Perfect for busy weeknights is this Black Pepper Tofu Stir Fry. Im here to break down the belief that tofu is bland and boring.. I promise you this tofu is anything but that!! Quickly cooked tofu tossed in a sweet, tangy, and spicy black pepper sauce with plenty of bell peppers, serrano peppers, and basil. Serve this tofu over fluffy white rice. Every bite is saucy, sweet, spicy, and perfectly seasoned with basil and it was gone by the end of the night ;) It’s delicious and healthy!
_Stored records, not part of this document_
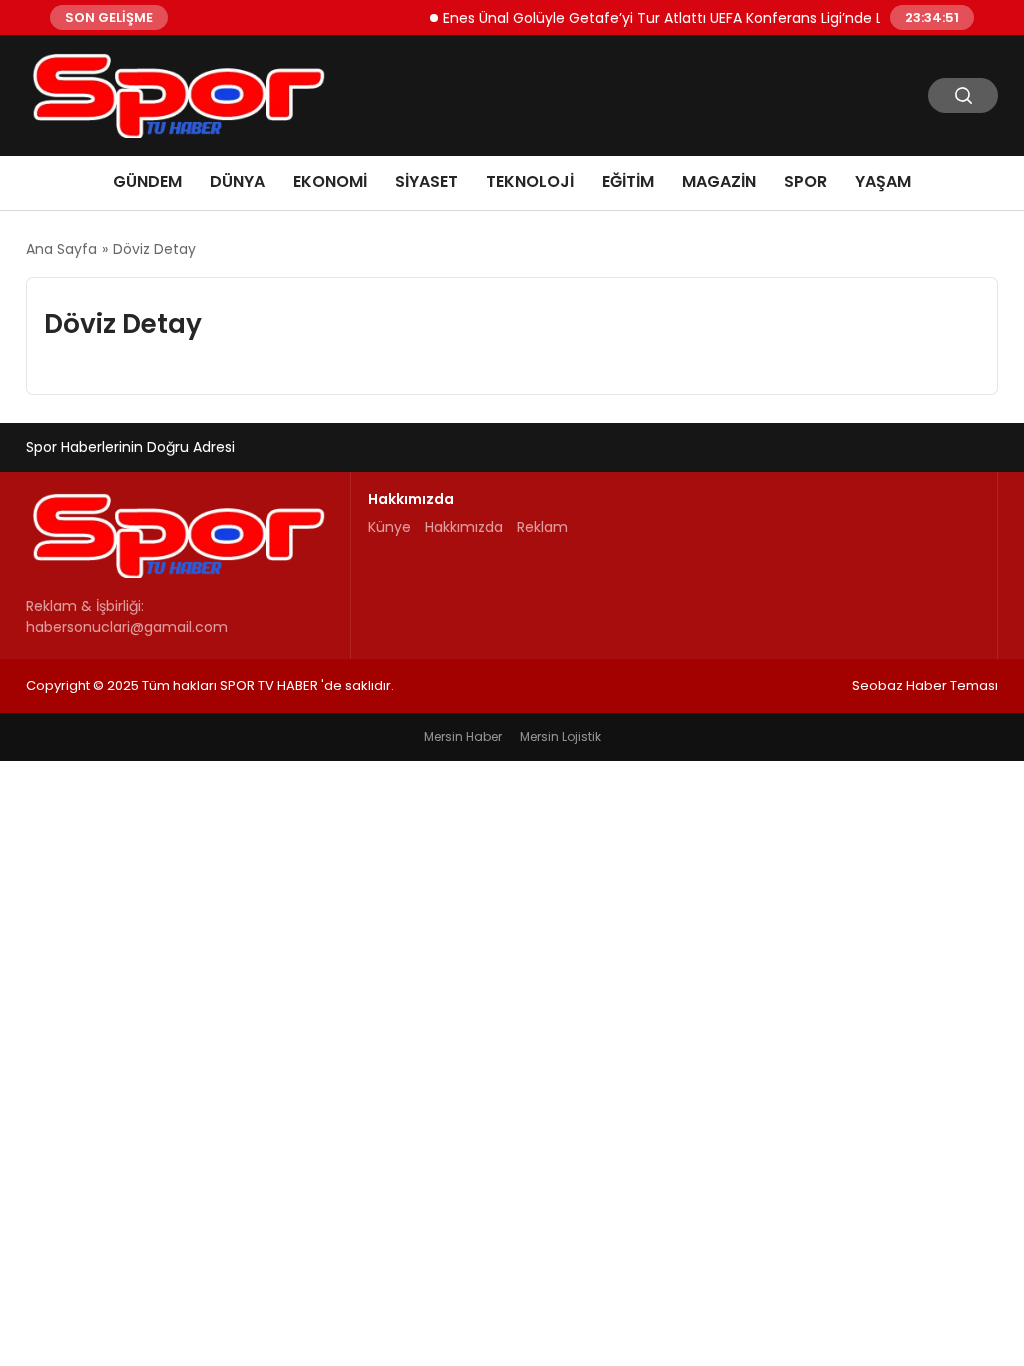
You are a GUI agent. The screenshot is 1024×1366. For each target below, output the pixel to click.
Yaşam (883, 181)
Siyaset (426, 181)
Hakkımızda (464, 527)
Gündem (147, 181)
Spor (805, 181)
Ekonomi (330, 181)
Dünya (237, 181)
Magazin (719, 181)
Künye (389, 527)
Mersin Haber (463, 736)
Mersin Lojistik (560, 736)
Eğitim (628, 181)
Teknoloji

Give this a try, it won’t disappoint!!
Black Pepper Basil Tofu Stir Fry
- 1 (18 oz) package of extra firm tofu
- 1 tbsp cassava flour
- 1 tsp group turmeric
- 1 tsp ground ginger
- 1 to 2 tsp black pepper
- 2 tbsp sesame oil
- 1/4 coconut aminos
- 2 tbsp maple syrup
- 2 tbsp red wine vinegar
- 1 roasted serrano pepper, minced
- 3 cloves of garlic, minced
- 2 bell peppers, thinly sliced
- 1 medium shallot, thinly sliced
- 1 cup fresh basil, chopped
Start by slicing the tofu block in half down the middle and press it for at least 30 minutes to get the water out. After this, chop the tofu into 1/2 inch squares. In a medium bowl, toss together the tofu, cassava flour, turmeric, ginger, and black pepper. In a liquid measuring cup, combine the maple syrup, coconut aminos, vinegar, minced pepper and garlic, and 1/4 cup water. Then, heat the oil in a large skillet over medium heat. Add the bell peppers and shallots, cook 2-3 minutes, until the peppers are charring. Stir in the tofu, tossing to combine with the peppers, cook 2 minutes. Pour in the syrup/aminos mix. Bring the sauce to a boil over medium-high heat and cook until the sauce coats the tofu, about 5 minutes. Remove from the heat and stir in the basil. Serve the tofu and sauce over bowls of fluffy white rice. Top with plenty of fresh basil and enjoy!